You could see it all wash over him, a lifetime spent in this building, with these fans, a lifetime of standing by him, of accepting him, of cheering him, of wearing his No. 63, of watching his glory and his missteps, of loving him. Because they did. They loved him.
They still do. He does too.
“I was trying not to cry,” he said. “That was what I was trying to do. And then, as soon as I saw my kids on the screen, it hit like a ton of bricks. Just the memories and the emotions of everything, just the years and the years and the incredible times. It just kind of came pouring into your memory.”
Marchand returned to TD Garden on Tuesday, a moment he hadn’t dared think about in the days and weeks leading up, a moment he hadn’t wanted to envision. It started to hit him on Sunday night, as he went out to dinner with the people who had helped build his career, who had shared road trips and locker rooms, the starts of families and the Stanley Cup, in Patrice Bergeron and Zdeno Chara, Tuukka Rask and Adam McQuaid.
This was his home. It still is, in so many ways, despite the trade that sent him to the Florida Panthers on March 7, despite the Stanley Cup won last spring wearing red instead of black-and-gold, despite the six seasons for which he may still play in Florida.
It was the home in which he built a life, a legacy, one he added to on Tuesday night, with two assists in a 4-3 win for the Florida Panthers against the Bruins, bringing him to 988 career points, 976 (422 goals, 554 assists) of which he scored for the Bruins in his 1,090 games over 16 seasons.

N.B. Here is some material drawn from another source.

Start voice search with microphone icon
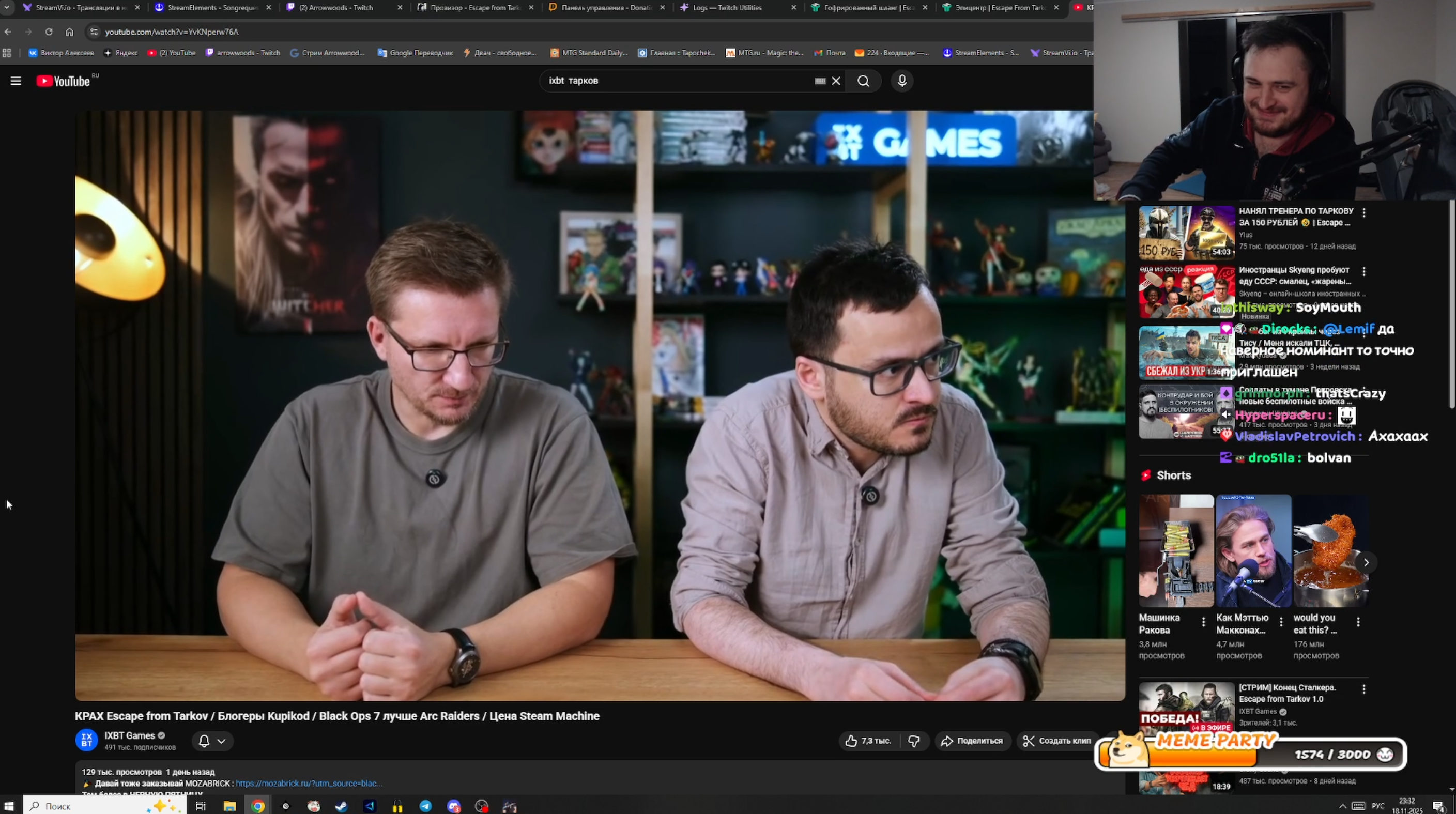The image size is (1456, 814). pyautogui.click(x=902, y=81)

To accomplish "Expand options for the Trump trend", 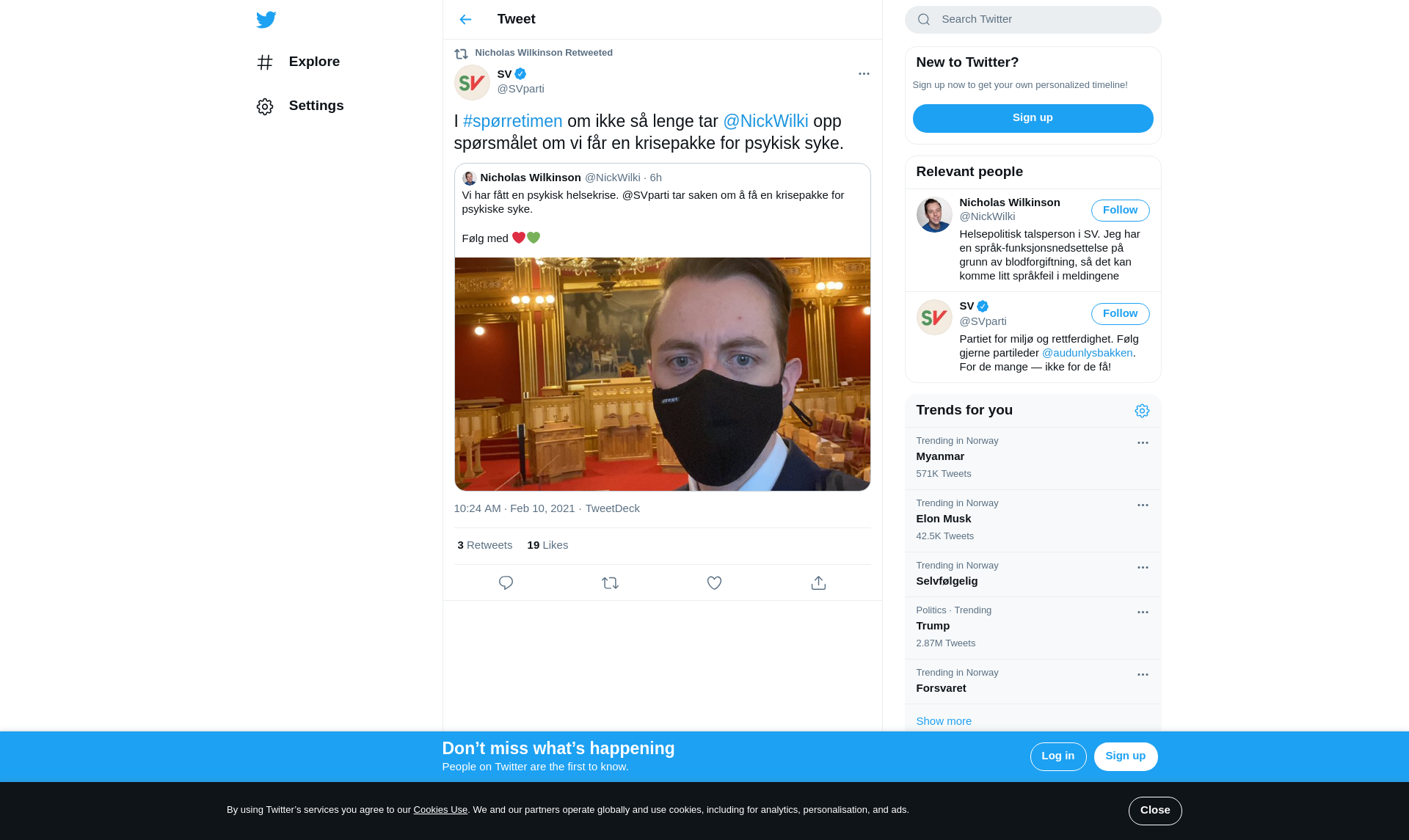I will [1143, 613].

It was the place where he became Brad Marchand, for all the good and all the ill, the place where he had stumbled and gotten up, where he had formed bonds and scored goals, where he had become a hockey player he never, ever could have imagined at the start.
That was who they celebrated on Tuesday, a player who did not have the perfection of Bergeron or the intimidation of Chara, a player whose very humanness, whose mistakes and survival were indelibly part of his story, part of what endeared him to them.
And as much as Marchand tried to forget what was coming, tried to put it out of his mind and focus on the game at hand, the TV timeout hit at 9:21 of the first period and, with it, his face appeared on the video board, the crowd rising as one.